А через год у Левиной жены Раи обнаружили опухоль. Говорят рак – это непрощенная обида, видно Раечка так и не смогла простить всевышнего за то, что отнял у нее любимую дочь. Наверное ,эта обида жила в ней глубоко внутри, а потом взорвалась неоперабельным раком. Сама врач и дочка врача, она очень хорошо понимала, что ее ждет, и до последнего таилась от всех, в том числе и мужа. Кончилось тем, что она потеряла сознание прямо в своем рабочем кабинете, принимая больных. Дядя Лева примчался в больницу и медленно осел на стул, шепча что-то побелевшими губами , услышав диагноз.
Через месяц он привез ее из больницы домой, фактически умирать, это понимали все врачи, но не Лева. Он в это верить не хотел и отчаянно сражался за каждый день ее жизни . Это было страшное время. Раечка плохо ходила, ее качало , она теряла равновесие, и весь дом был утыкан специальными крючками, на них крепились веревки, держась за которые она мола хоть как-то двигаться. Дети притихли и первое время пытались помогать, но сын служил в элитных войсках израильской армии, приходя только на выходные, а Данка училась и ей было далеко ездить. Весь груз забот и домашних дел лег на дядю Леву и он не роптал, на работе пошли ему навстречу, дали вначале возможность работать на дому, а потом и вовсе оформили отпуск за свой счет, войдя в положение. На работе его ценили.

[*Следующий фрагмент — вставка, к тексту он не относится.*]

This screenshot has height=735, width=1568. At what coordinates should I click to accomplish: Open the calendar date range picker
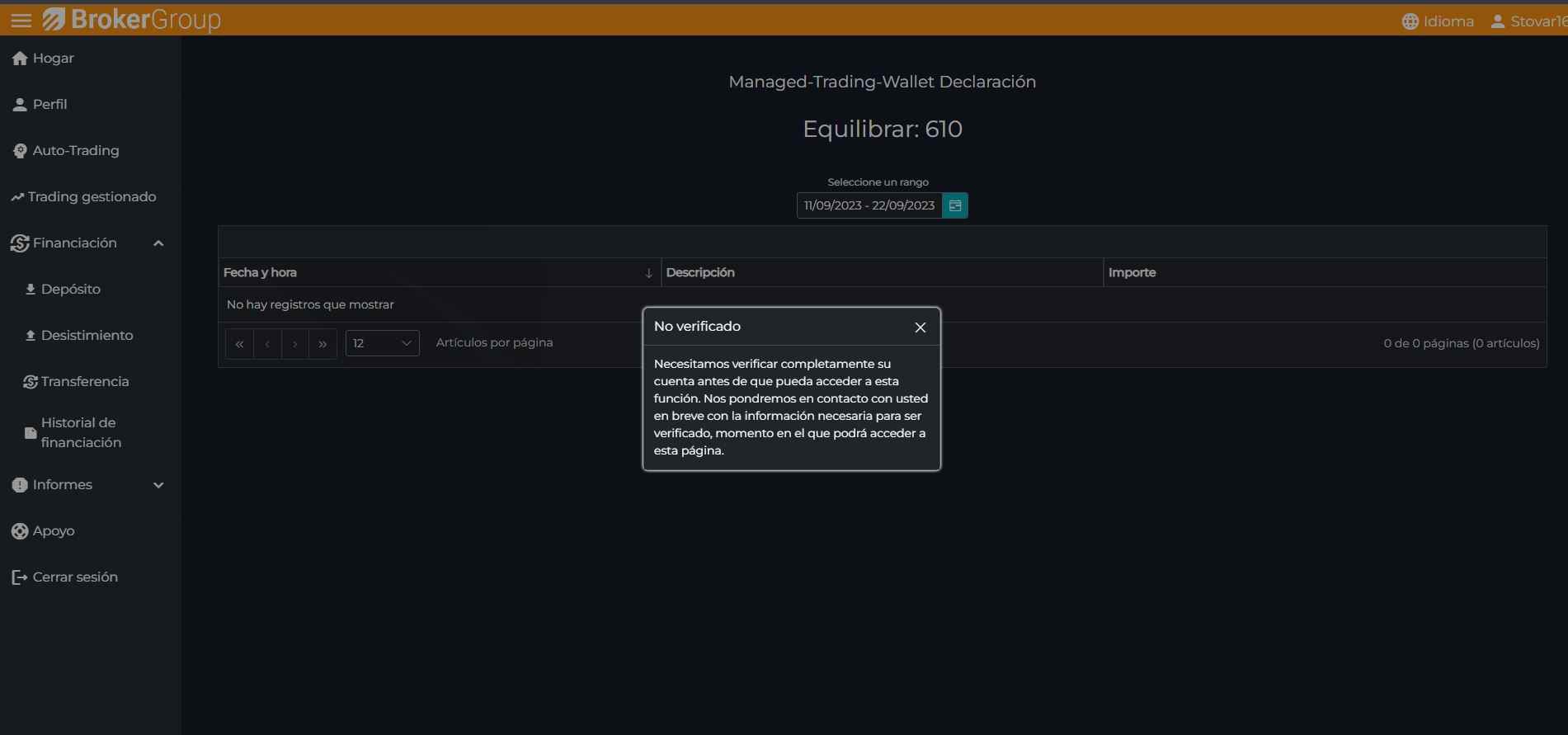coord(955,205)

Раечка угасала, и ни консультации мировых светил, ни новейшие методики не могли побороть ее недуг. Лишь слегка затормозить, отстрочить… Но Лева боролся, обнимал ее слабеющее тело, пытаясь вдохнуть энергию жизни и пока она была в сознании бесконечно пересказывал счастливые дни их знакомства. Пытался мысленно вернуть ее в то счастливое, беззаботное, напоенное солнцем и морскими брызгами время . А познакомились они на курорте в Ялте, куда приехала студенческая ватага ребят. Они лежали на пляже, Раечка заходила в воду и засмеялась повернув лицо солнцу, обращаясь к подружке. И он сразу понял, что это Она. Он пересказывал ей все это, как будто хотел опереться на то плотное и почти осязаемое счастье, то неподвластное тлену время, чтобы задержать, не дать соскользнуть Рае в черную воронку небытия.

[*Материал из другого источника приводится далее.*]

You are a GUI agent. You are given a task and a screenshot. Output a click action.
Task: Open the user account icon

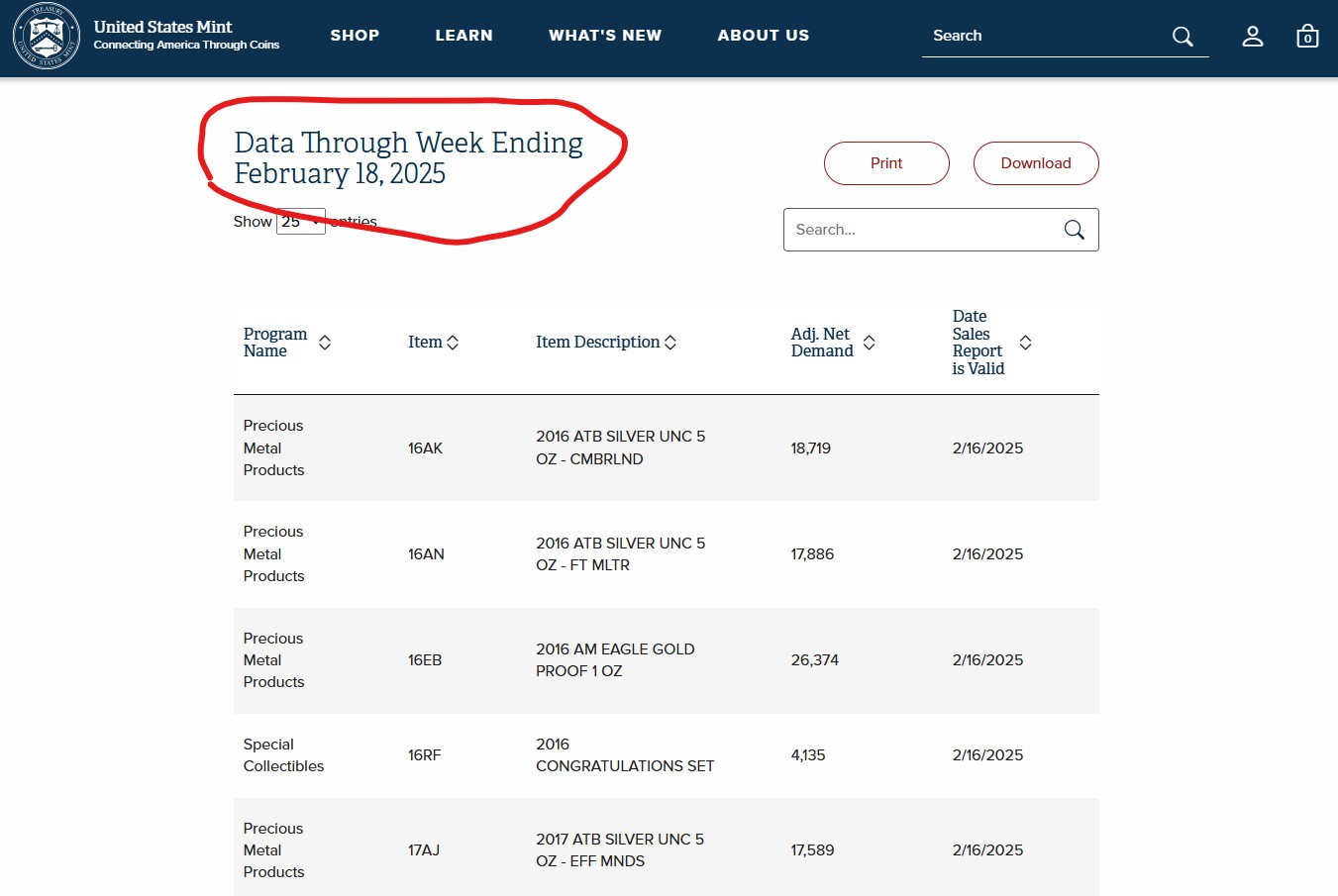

Через пять месяцев Раечка умерла. Черный Лева 40 дней сидел Шиву, а потом мы забрали его к себе, чтобы хоть как-то отвлечь от грустных мыслей. Он как будто застыл, практически перестал разговаривать , сестра заставляла его есть и пить и оживал только тогда, когда играл с маленькими детьми, своими племянниками.
- Внуков ему надо, внуков,-твердила сестра. -И он поднимется.
Еще через год женился его сын, и на свет появились двое смуглых черноглазых мальчишек -погодок, похожих друг на друга, как братья близнецы. И дядя Лева стал постепенно оттаивать, просыпаться после черного сна. А еще через год приехала Фаина, студенческая подружка жены, недавно похоронившая мужа, тоже сгоревшего от онкологии. На могилу к Раечке пошли вместе…
И он поднялся и повеселел мой бесконечно любимый дядя, И опять, приезжая в его израильский дом мы грелись в лучах его доброты и оптимизма. Той генетически непоколебимой веры в жизнь, вопреки ее ужасам и страшным потерям, вопреки испытаниям и смертям.
И когда я в очередной раз впадаю в уныние , начинаю жаловаться на домашних, перестаю различать яркие краски через унылое окошко повседневности, когда у меня опускаются руки – я думаю о дяде Леве, его жизнестойкости и мужестве, а главное о стойкости и любви. Любви в истинном, библейском смысле этого слова.